WORK ITEM: Only lines with the word "jeweils" are wanted; copy each of them from the listing below.

MATERIAL SHOWN Start Marker

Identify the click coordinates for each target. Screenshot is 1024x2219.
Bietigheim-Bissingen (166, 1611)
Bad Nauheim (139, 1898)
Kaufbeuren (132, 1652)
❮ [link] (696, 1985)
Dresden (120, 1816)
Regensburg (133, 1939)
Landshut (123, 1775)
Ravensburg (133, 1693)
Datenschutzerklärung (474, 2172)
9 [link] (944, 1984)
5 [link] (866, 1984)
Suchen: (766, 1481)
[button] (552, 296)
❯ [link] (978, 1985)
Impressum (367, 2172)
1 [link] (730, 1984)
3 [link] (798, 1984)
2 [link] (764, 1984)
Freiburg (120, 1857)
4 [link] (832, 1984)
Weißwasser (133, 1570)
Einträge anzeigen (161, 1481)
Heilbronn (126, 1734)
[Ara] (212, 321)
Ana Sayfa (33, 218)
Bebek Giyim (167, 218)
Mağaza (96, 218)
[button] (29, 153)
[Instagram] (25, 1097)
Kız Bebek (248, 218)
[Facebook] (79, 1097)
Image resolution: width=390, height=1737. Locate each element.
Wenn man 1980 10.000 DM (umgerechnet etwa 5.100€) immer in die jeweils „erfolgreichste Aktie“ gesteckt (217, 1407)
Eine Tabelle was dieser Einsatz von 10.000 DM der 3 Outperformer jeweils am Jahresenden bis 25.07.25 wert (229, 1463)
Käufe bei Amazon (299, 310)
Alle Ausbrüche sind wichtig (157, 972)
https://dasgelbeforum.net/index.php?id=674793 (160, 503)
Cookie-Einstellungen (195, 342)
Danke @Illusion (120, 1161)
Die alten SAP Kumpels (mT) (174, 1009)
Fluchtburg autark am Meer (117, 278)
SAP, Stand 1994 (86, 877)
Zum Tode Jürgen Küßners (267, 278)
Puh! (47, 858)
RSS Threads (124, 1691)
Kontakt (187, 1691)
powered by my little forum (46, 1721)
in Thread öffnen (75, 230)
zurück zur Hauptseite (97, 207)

MATERIAL SHOWN End Marker

EXERCISE SOLUTION:
Wenn man 1980 10.000 DM (umgerechnet etwa 5.100€) immer in die jeweils „erfolgreichste Aktie“ gesteckt (217, 1407)
Eine Tabelle was dieser Einsatz von 10.000 DM der 3 Outperformer jeweils am Jahresenden bis 25.07.25 wert (229, 1463)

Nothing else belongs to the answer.